For anyone tracking corporate Bitcoin treasuries, this creates a blind spot. A company can maintain full economic exposure to thousands of BTC while falling off the leaderboard entirely. If other corporations adopt similar collateral-based strategies, the public Bitcoin treasury rankings will become less reliable as a gauge of institutional conviction.
What Happens When the Options Expire
The covered calls mature today, March 27, 2026. With BTC at $69,067, roughly $36,000 below the lowest strike, the calls expire out of the money. The option buyers lose their premium. GameStop keeps the income and regains full discretion over the collateral.
The question is what comes next. GameStop can:
- Reclaim the 4,709 BTC and hold outright
- Roll into new covered calls at different strikes and maturities
- Sell the position entirely, now that the collateral agreement is unwinding
The 10-K does not indicate which path the company will take. But the filing's detailed disclosure of the strategy suggests GameStop views this as an ongoing treasury operation, not a one-time experiment.
A Corporate Playbook Taking Shape
GameStop is not the first public company to use Bitcoin as collateral, but it may be the first retailer to run covered-call options on a crypto treasury this large. The strategy borrows directly from how institutional equity investors manage large stock positions: write calls to generate income, accept capped upside, and ride out downturns.
The $131.6 million loss is real. But GameStop entered fiscal 2026 with $4.77 billion in cash and investments. The Bitcoin position, even underwater, represents less than 8% of the company's liquid resources. This is not an existential bet. It is an experiment in corporate treasury management using digital assets as the underlying.

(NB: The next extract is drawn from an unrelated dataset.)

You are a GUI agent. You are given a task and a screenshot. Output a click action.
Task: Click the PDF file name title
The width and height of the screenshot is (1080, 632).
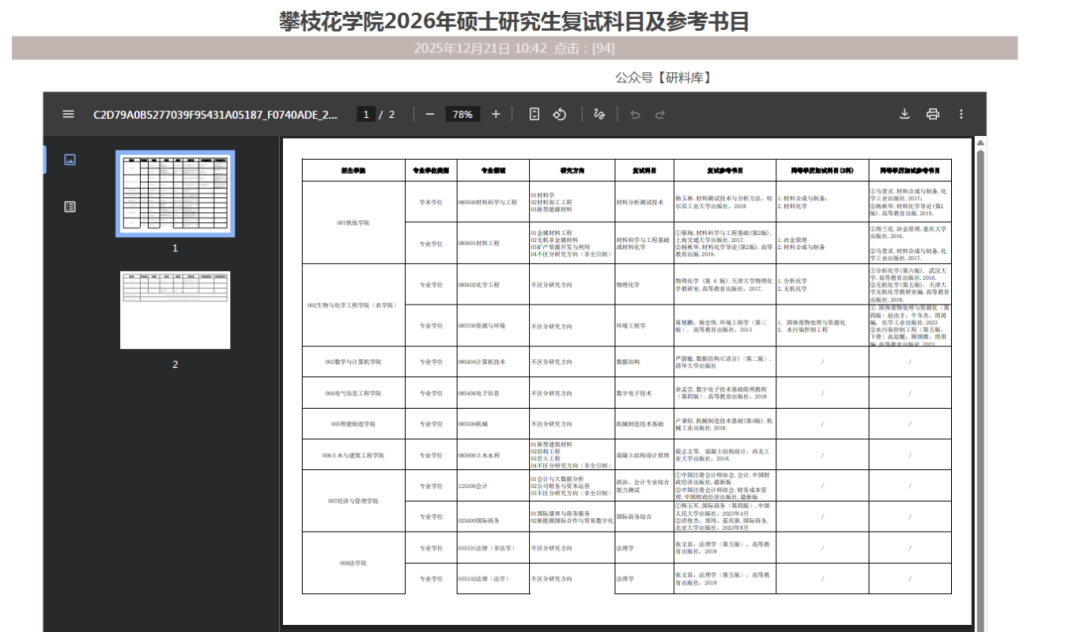coord(215,114)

Whether other companies follow, or whether GameStop itself doubles down, will depend on where Bitcoin trades over the next few quarters. The covered-call playbook only works if you believe the asset will recover to your strikes eventually. At $69,000, GameStop needs a 52% rally to reach $105,000.
Overview
GameStop's 10-K filing reveals the company pledged 4,709 BTC to Coinbase Credit as collateral for covered-call options with $105,000 to $110,000 strikes, expiring March 27, 2026. The strategy generated premium income but left GameStop with a $131.6 million total loss on digital assets for fiscal 2025. The accounting treatment reclassified its Bitcoin as a receivable, dropping the company from 21st to 190th on corporate Bitcoin holder rankings. With options expiring today and BTC at $69,067, GameStop will likely reclaim full discretion over the collateral.